* TASK DIRECTIONS *
Single out the lines of the material that contain "each" and copy them.

* RECORD EXCERPTS *
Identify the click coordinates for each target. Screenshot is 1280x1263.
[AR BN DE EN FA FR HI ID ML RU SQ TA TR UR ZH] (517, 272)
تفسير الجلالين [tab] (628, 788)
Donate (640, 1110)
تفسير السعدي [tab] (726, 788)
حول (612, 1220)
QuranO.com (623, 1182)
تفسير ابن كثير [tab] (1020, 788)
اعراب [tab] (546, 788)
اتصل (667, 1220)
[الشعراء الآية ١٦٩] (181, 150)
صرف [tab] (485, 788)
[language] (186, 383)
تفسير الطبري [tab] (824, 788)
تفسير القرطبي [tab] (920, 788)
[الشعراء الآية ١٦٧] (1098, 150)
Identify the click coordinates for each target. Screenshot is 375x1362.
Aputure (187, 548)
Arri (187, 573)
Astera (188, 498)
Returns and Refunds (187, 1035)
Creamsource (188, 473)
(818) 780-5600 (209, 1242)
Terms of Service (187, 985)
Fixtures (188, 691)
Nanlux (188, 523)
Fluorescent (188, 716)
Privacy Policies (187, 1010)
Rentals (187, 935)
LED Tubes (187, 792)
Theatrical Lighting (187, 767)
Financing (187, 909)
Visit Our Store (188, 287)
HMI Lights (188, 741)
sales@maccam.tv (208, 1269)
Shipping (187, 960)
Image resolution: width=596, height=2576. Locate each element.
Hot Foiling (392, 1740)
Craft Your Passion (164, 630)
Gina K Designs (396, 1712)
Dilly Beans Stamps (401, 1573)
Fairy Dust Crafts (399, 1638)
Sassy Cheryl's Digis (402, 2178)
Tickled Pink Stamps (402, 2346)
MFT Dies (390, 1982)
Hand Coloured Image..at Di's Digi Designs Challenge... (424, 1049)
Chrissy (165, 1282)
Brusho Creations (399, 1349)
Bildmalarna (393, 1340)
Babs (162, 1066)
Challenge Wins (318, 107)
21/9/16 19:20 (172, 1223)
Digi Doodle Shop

* ANSWER AREA *
Identify the click coordinates for each target. Screenshot is 1280x1263.
Identify the click coordinates for each target. Screenshot is 375x1362.
Image resolution: width=596, height=2576. Locate each element.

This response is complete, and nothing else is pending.